在返回大船的路上,紧张气氛、不确定性和猜忌愈演愈烈。达伽马可能是为了彰显自己的地位,又一次拒绝骑马,要求坐轿子。季风暴雨猛烈地敲击街道。佚名作者和伙伴们跟在轿子后面,在瓢泼大雨中迷了路。他们抵达班达里时已经精疲力竭,追上了正在一座客栈避雨的总司令。到此时,达伽马的心情又恶劣起来。他要求提供一艘小船,送他们回大船上。总督非常明事理地答道,现在天已经黑了,要找到停泊在距离岸边一段距离的大船可能比较困难。达伽马与总督两人之间的互相敌视越来越严重。一行人十分疲惫;总督给他们提供饮食,“我们吃了饭,尽管这一整天我们都因站着而疲惫不堪”。[11]

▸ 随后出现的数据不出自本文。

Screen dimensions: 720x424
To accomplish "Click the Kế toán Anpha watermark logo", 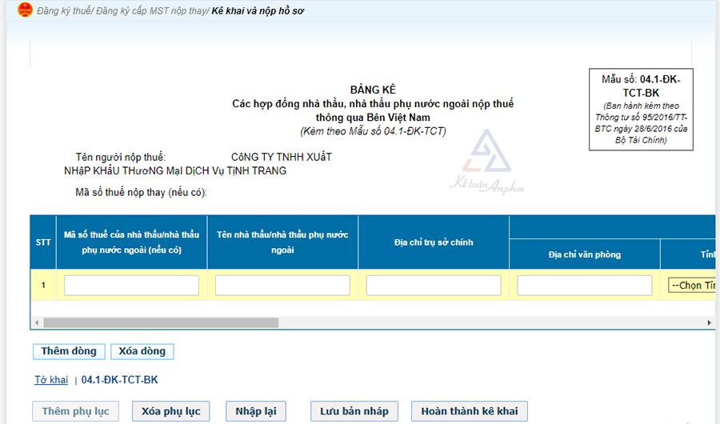I will pos(488,164).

次日早上,达伽马又一次要求提供小船。总督说,因为雨季天气恶劣,请葡萄牙人把大船开到距离岸边更近的地方,这样比较方便。葡萄牙人害怕这是城内穆斯林设下的陷阱,总督则怀疑这些陌生的访客可能企图不缴纳入境税就离开。“总司令说,如果他命令大船接近岸边,他的兄弟可能会以为他被俘虏了,是在强迫之下发出这道命令的,于是就会扬帆起航,返回葡萄牙。”[12]他要求回到“和他一样都是基督徒”[13]的扎莫林那里,向他投诉。总督同意了,但随后就派遣全副武装的卫队把守房门,“我们没有一个人能够独自出门,但凡出去都有几名卫兵跟随”。[14]总督要求,如果葡萄牙人的大船要留在岸边,就应当交出舵和帆,以确保他们不会溜走。达伽马拒绝了。他宣称,他们这样会被饿死。总督的回答是:“如果我们(葡萄牙人)饿死,也得忍着。”双方高度紧张,僵持不下。

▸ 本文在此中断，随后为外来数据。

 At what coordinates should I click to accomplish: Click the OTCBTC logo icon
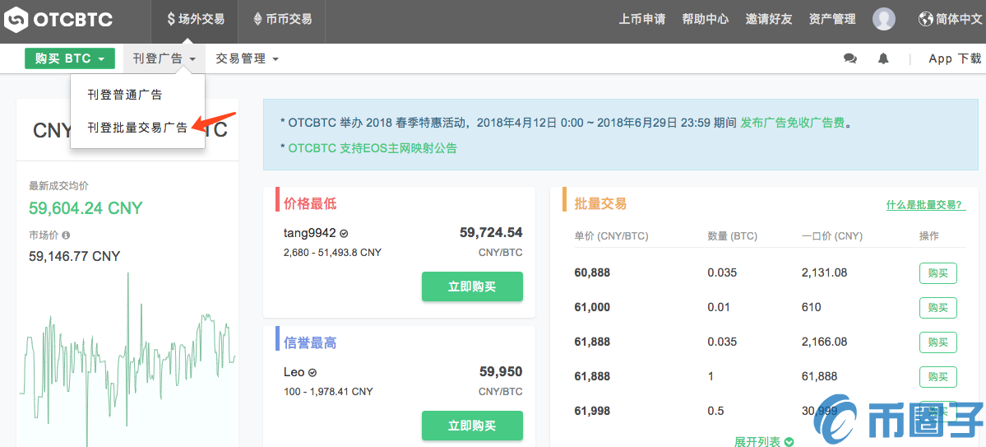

在这争执期间,达伽马设法派了一个人溜去与停在岸边的一艘葡萄牙小艇会合,让其“传令到大船上去,把大船开到安全的地方”。[15]这艘小艇遭到当地船只的追击,但成功地返回了船队。达伽马一行人等于是成了人质,他们感染了一定程度的被迫害妄想症。达伽马担心如果船只入港,“就很容易被俘获,之后他们就会先杀掉他,然后杀掉我们其他人,因为我们已经被他们牢牢掌控了”。[16]

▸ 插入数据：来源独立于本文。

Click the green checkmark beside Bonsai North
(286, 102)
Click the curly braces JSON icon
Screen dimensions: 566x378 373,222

日记记载了这一天里葡萄牙人越来越严重的恐惧,但也表现出他们及时行乐的能力。
这一天,我们都心急如焚。夜间,包围我们的人比以往更多了,他们不准我们在大院子里行走,而是把我们关在一个小小的铺地砖的庭院里,一大群人围着我们。估计第二天我们很可能会被分隔开,或者我们会遭到伤害,因为我们注意到,狱卒对我们非常恼怒。即便如此,我们还是用从村里找到的食材做了一顿美味的晚餐。这一夜,看守我们的人有一百多个,全都装备剑、双刃战斧、盾牌和弓箭。其中一些人在睡觉,其他人则在看守,夜间轮流值班。[17]
这些葡萄牙人担心,这可能是他们在人间的最后一夜了。
第二天早上,整个问题莫名其妙地消失了。据日记作者说,囚禁他们的人回来了,“比之前和气了一些”。[18]国王的要求是:如果葡萄牙人将自己的货物运上岸,就可以离开。他们解释了怒气冲冲的达伽马所不理解的东西:“本国的惯例是,每艘船抵达之后,应当立刻将它运来的货物送上岸,船员也应当立刻上岸,在货物卖完之前不能回到船上。”[19]达伽马立刻发送消息给他的兄弟,要求送“一些东西”(但不是全部货物)来。部分货物被运上岸。两名葡萄牙水手被留下销售这些货物,人质则被释放回自己的大船。“我们欢呼雀跃,感谢上帝从这些头脑比野兽强不了多少的人手里拯救了我们。”[20]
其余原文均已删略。